C’est donc le portraitiste officiel de nos vicissitudes. Trois femmes sur un coussin en Damart rouge deviennent les éminentes noires pour les visiteurs au tempérament bientôt trempé dans leur canyon pour qu’ils collent au radeau et grimpent au rideau.
Le Killer ne néglige pas pour autant l’émotion dans ses dramatisations particulières et cruelles. En qui nous sommes les volts errent à même les trousseaux torsadés en de tels adultères. Chacun a perdu son mètre en de tels aires où les tartares en font de belles. De chambre en chambre, sauts et caresses font pousser des cris barbares qu’une telle peinture éructe — impertinente dans sa nature.
Par effet de surface, Cauda déplace les habituels points de fixation sur lesquels l’érotisme s’appuie. La peinture devient une matière aussi abstraite que sensuelle. Tout y demeure entre clôture et passage, exhibition et aporie.
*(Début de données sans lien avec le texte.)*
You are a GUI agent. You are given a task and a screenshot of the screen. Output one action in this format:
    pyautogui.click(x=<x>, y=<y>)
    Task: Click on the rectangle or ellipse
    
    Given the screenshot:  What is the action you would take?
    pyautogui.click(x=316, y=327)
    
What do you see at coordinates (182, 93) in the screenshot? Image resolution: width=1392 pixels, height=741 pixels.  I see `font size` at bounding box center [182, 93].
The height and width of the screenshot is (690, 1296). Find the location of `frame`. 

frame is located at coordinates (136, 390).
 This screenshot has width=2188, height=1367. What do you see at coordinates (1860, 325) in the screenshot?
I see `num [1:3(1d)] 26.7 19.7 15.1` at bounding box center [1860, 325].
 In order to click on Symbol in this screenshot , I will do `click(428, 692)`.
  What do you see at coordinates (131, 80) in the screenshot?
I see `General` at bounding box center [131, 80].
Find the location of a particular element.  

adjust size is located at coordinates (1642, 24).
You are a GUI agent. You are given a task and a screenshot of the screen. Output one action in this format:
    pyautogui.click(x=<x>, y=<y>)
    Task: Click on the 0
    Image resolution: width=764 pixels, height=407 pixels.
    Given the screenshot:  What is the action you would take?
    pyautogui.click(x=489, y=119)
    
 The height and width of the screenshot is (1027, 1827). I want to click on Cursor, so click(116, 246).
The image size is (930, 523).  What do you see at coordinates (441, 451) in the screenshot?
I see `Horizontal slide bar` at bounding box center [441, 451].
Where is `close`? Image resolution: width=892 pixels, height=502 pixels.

La nudité, le sexe et son transport sont rassemblés pour la caresse comme la crudité. La peau et la peinture restent un passage entre rêve et fable.
Rien ne s’achève. Tout s’égare. La Charles-attente ouvre moins à une perte d’équilibre qu’à un autre versant du désir.
Bref, le corps n’appartient qu’à son mystère. A son amour peut-être. Car chez le Killer l’amour préside au chemin – et il n’existe pas de chemin où il n’y a pas d’amour.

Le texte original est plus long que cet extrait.